Task details:
Hand back each record exactly as you find it.

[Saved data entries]

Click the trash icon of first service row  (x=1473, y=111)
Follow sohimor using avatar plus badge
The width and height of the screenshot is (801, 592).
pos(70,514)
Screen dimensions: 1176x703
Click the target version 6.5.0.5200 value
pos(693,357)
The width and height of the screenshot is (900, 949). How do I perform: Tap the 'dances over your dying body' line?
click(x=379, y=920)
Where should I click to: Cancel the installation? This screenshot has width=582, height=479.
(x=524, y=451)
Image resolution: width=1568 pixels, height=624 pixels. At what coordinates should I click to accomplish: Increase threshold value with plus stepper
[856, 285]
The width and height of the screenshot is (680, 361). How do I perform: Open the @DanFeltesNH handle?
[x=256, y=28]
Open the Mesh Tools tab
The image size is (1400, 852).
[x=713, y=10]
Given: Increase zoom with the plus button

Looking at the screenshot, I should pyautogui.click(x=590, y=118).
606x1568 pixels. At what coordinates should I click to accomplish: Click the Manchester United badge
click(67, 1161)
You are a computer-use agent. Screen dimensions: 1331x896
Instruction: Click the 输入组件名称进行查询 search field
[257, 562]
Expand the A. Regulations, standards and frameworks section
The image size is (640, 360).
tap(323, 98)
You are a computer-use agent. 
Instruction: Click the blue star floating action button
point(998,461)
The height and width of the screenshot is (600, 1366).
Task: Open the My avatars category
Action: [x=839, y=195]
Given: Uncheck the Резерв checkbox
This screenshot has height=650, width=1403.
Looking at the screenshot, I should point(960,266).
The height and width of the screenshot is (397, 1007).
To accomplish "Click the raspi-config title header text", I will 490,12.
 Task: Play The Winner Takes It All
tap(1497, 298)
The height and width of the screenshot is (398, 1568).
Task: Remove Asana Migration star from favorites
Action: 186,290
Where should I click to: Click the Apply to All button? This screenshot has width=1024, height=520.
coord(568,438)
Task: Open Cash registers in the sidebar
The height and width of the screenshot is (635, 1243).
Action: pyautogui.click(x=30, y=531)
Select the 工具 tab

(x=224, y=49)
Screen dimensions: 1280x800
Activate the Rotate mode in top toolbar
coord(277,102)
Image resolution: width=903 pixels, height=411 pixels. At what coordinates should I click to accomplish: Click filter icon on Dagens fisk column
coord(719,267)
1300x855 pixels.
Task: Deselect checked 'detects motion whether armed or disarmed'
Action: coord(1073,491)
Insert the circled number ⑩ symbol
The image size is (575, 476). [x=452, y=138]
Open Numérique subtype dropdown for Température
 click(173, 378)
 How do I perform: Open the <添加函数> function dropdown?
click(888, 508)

Written solution:
Click the trash icon of first service row  (x=1473, y=111)
Follow sohimor using avatar plus badge
The width and height of the screenshot is (801, 592).
pos(70,514)
Screen dimensions: 1176x703
Click the target version 6.5.0.5200 value
pos(693,357)
The width and height of the screenshot is (900, 949). How do I perform: Tap the 'dances over your dying body' line?
click(x=379, y=920)
Where should I click to: Cancel the installation? This screenshot has width=582, height=479.
(x=524, y=451)
Image resolution: width=1568 pixels, height=624 pixels. At what coordinates should I click to accomplish: Increase threshold value with plus stepper
[856, 285]
The width and height of the screenshot is (680, 361). How do I perform: Open the @DanFeltesNH handle?
[x=256, y=28]
Open the Mesh Tools tab
The image size is (1400, 852).
[x=713, y=10]
Given: Increase zoom with the plus button

Looking at the screenshot, I should pyautogui.click(x=590, y=118).
606x1568 pixels. At what coordinates should I click to accomplish: Click the Manchester United badge
click(67, 1161)
You are a computer-use agent. Screen dimensions: 1331x896
Instruction: Click the 输入组件名称进行查询 search field
[257, 562]
Expand the A. Regulations, standards and frameworks section
The image size is (640, 360).
tap(323, 98)
You are a computer-use agent. 
Instruction: Click the blue star floating action button
point(998,461)
The height and width of the screenshot is (600, 1366).
Task: Open the My avatars category
Action: [x=839, y=195]
Given: Uncheck the Резерв checkbox
This screenshot has height=650, width=1403.
Looking at the screenshot, I should point(960,266).
The height and width of the screenshot is (397, 1007).
To accomplish "Click the raspi-config title header text", I will 490,12.
 Task: Play The Winner Takes It All
tap(1497, 298)
The height and width of the screenshot is (398, 1568).
Task: Remove Asana Migration star from favorites
Action: 186,290
Where should I click to: Click the Apply to All button? This screenshot has width=1024, height=520.
coord(568,438)
Task: Open Cash registers in the sidebar
The height and width of the screenshot is (635, 1243).
Action: pyautogui.click(x=30, y=531)
Select the 工具 tab

(x=224, y=49)
Screen dimensions: 1280x800
Activate the Rotate mode in top toolbar
coord(277,102)
Image resolution: width=903 pixels, height=411 pixels. At what coordinates should I click to accomplish: Click filter icon on Dagens fisk column
coord(719,267)
1300x855 pixels.
Task: Deselect checked 'detects motion whether armed or disarmed'
Action: coord(1073,491)
Insert the circled number ⑩ symbol
The image size is (575, 476). [x=452, y=138]
Open Numérique subtype dropdown for Température
 click(173, 378)
 How do I perform: Open the <添加函数> function dropdown?
click(888, 508)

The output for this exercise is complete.